**Provided information**
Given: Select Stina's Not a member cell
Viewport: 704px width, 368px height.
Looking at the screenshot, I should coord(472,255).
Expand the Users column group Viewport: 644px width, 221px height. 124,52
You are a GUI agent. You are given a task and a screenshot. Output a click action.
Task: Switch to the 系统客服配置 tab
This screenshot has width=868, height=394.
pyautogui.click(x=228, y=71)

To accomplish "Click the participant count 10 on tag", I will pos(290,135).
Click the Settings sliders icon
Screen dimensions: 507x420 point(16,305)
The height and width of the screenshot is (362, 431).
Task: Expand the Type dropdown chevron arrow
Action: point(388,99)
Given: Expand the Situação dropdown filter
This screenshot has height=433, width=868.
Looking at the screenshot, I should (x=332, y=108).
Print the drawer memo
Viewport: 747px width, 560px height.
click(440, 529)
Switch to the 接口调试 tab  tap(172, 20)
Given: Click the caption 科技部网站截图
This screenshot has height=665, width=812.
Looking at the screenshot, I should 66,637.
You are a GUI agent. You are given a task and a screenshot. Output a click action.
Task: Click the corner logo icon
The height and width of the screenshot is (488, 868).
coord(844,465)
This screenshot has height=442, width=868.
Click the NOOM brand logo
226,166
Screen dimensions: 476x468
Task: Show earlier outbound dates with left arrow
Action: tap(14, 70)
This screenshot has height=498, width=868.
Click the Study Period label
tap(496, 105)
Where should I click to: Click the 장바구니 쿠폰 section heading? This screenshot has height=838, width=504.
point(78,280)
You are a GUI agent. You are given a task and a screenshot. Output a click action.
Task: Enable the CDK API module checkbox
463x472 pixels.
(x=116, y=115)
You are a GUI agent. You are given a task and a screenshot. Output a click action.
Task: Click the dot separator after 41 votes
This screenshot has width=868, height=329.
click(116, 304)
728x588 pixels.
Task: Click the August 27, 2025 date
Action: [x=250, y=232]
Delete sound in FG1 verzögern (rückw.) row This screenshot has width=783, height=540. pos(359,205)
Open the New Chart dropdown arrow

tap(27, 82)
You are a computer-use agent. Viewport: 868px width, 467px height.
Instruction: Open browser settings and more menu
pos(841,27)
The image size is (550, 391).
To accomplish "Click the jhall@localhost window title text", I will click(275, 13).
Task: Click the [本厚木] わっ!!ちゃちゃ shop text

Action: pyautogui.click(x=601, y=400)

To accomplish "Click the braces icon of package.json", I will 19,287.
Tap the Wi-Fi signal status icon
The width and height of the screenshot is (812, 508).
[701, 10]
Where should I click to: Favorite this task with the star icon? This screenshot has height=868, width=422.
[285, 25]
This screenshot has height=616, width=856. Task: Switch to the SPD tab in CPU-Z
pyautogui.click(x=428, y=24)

**Exercise description**
The answer is to be the lines from the one holding "Instruction: Open browser" through the end of the data above, transcribed character for character, both ends included.

**Answer box**
Instruction: Open browser settings and more menu
pos(841,27)
The image size is (550, 391).
To accomplish "Click the jhall@localhost window title text", I will click(275, 13).
Task: Click the [本厚木] わっ!!ちゃちゃ shop text

Action: pyautogui.click(x=601, y=400)

To accomplish "Click the braces icon of package.json", I will 19,287.
Tap the Wi-Fi signal status icon
The width and height of the screenshot is (812, 508).
[701, 10]
Where should I click to: Favorite this task with the star icon? This screenshot has height=868, width=422.
[285, 25]
This screenshot has height=616, width=856. Task: Switch to the SPD tab in CPU-Z
pyautogui.click(x=428, y=24)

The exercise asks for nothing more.